> **Given task**:
Reproduce each line of the listing below without any change.

——

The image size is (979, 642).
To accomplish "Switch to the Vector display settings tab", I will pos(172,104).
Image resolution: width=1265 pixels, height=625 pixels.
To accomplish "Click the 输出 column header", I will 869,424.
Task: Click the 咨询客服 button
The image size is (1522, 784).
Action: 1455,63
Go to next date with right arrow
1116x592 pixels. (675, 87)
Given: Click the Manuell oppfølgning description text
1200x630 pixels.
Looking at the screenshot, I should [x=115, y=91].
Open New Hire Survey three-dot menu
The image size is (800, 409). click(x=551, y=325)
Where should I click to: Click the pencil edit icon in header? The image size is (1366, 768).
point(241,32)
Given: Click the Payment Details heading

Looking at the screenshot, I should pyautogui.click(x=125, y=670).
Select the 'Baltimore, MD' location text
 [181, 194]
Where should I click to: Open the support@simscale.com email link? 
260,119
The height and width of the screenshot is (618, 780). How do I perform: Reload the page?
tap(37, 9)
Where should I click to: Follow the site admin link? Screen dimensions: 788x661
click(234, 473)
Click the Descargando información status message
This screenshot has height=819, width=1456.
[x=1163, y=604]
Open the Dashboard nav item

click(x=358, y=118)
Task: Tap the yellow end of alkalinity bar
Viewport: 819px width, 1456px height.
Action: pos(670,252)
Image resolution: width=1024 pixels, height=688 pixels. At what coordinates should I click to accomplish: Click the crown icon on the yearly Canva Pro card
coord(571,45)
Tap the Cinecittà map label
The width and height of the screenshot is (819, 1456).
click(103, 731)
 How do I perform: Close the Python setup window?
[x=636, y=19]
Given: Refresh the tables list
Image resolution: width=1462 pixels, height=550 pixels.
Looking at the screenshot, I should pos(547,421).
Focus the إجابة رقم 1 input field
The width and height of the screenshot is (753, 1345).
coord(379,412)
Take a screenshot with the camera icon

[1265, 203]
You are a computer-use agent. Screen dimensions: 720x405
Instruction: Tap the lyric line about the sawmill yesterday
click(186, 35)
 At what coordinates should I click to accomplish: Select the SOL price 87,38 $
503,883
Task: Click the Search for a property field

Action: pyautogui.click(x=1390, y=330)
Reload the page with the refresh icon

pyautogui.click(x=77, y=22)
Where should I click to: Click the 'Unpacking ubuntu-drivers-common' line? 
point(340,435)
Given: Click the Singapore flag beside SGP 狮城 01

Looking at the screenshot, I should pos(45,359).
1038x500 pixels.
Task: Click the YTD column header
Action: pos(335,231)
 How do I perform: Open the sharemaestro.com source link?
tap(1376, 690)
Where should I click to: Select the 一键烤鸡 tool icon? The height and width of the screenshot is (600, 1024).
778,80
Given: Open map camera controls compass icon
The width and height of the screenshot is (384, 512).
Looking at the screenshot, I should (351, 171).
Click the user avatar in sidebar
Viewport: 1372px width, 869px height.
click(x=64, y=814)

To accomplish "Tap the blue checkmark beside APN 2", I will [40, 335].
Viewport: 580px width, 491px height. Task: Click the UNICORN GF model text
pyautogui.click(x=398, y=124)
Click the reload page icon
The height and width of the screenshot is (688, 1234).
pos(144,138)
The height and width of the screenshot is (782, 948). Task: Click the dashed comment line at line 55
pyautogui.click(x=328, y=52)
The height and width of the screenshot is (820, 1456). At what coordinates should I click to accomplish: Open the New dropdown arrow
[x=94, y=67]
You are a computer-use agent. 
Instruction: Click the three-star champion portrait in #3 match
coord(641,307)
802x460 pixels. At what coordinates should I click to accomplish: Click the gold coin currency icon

——

> **Solution for this task**:
The image size is (979, 642).
To accomplish "Switch to the Vector display settings tab", I will pos(172,104).
Image resolution: width=1265 pixels, height=625 pixels.
To accomplish "Click the 输出 column header", I will 869,424.
Task: Click the 咨询客服 button
The image size is (1522, 784).
Action: 1455,63
Go to next date with right arrow
1116x592 pixels. (675, 87)
Given: Click the Manuell oppfølgning description text
1200x630 pixels.
Looking at the screenshot, I should [x=115, y=91].
Open New Hire Survey three-dot menu
The image size is (800, 409). click(x=551, y=325)
Where should I click to: Click the pencil edit icon in header? The image size is (1366, 768).
point(241,32)
Given: Click the Payment Details heading

Looking at the screenshot, I should pyautogui.click(x=125, y=670).
Select the 'Baltimore, MD' location text
 [181, 194]
Where should I click to: Open the support@simscale.com email link? 
260,119
The height and width of the screenshot is (618, 780). How do I perform: Reload the page?
tap(37, 9)
Where should I click to: Follow the site admin link? Screen dimensions: 788x661
click(234, 473)
Click the Descargando información status message
This screenshot has height=819, width=1456.
[x=1163, y=604]
Open the Dashboard nav item

click(x=358, y=118)
Task: Tap the yellow end of alkalinity bar
Viewport: 819px width, 1456px height.
Action: pos(670,252)
Image resolution: width=1024 pixels, height=688 pixels. At what coordinates should I click to accomplish: Click the crown icon on the yearly Canva Pro card
coord(571,45)
Tap the Cinecittà map label
The width and height of the screenshot is (819, 1456).
click(103, 731)
 How do I perform: Close the Python setup window?
[x=636, y=19]
Given: Refresh the tables list
Image resolution: width=1462 pixels, height=550 pixels.
Looking at the screenshot, I should pos(547,421).
Focus the إجابة رقم 1 input field
The width and height of the screenshot is (753, 1345).
coord(379,412)
Take a screenshot with the camera icon

[1265, 203]
You are a computer-use agent. Screen dimensions: 720x405
Instruction: Tap the lyric line about the sawmill yesterday
click(186, 35)
 At what coordinates should I click to accomplish: Select the SOL price 87,38 $
503,883
Task: Click the Search for a property field

Action: pyautogui.click(x=1390, y=330)
Reload the page with the refresh icon

pyautogui.click(x=77, y=22)
Where should I click to: Click the 'Unpacking ubuntu-drivers-common' line? 
point(340,435)
Given: Click the Singapore flag beside SGP 狮城 01

Looking at the screenshot, I should pos(45,359).
1038x500 pixels.
Task: Click the YTD column header
Action: pos(335,231)
 How do I perform: Open the sharemaestro.com source link?
tap(1376, 690)
Where should I click to: Select the 一键烤鸡 tool icon? The height and width of the screenshot is (600, 1024).
778,80
Given: Open map camera controls compass icon
The width and height of the screenshot is (384, 512).
Looking at the screenshot, I should (351, 171).
Click the user avatar in sidebar
Viewport: 1372px width, 869px height.
click(x=64, y=814)

To accomplish "Tap the blue checkmark beside APN 2", I will [40, 335].
Viewport: 580px width, 491px height. Task: Click the UNICORN GF model text
pyautogui.click(x=398, y=124)
Click the reload page icon
The height and width of the screenshot is (688, 1234).
pos(144,138)
The height and width of the screenshot is (782, 948). Task: Click the dashed comment line at line 55
pyautogui.click(x=328, y=52)
The height and width of the screenshot is (820, 1456). At what coordinates should I click to accomplish: Open the New dropdown arrow
[x=94, y=67]
You are a computer-use agent. 
Instruction: Click the three-star champion portrait in #3 match
coord(641,307)
802x460 pixels. At what coordinates should I click to accomplish: Click the gold coin currency icon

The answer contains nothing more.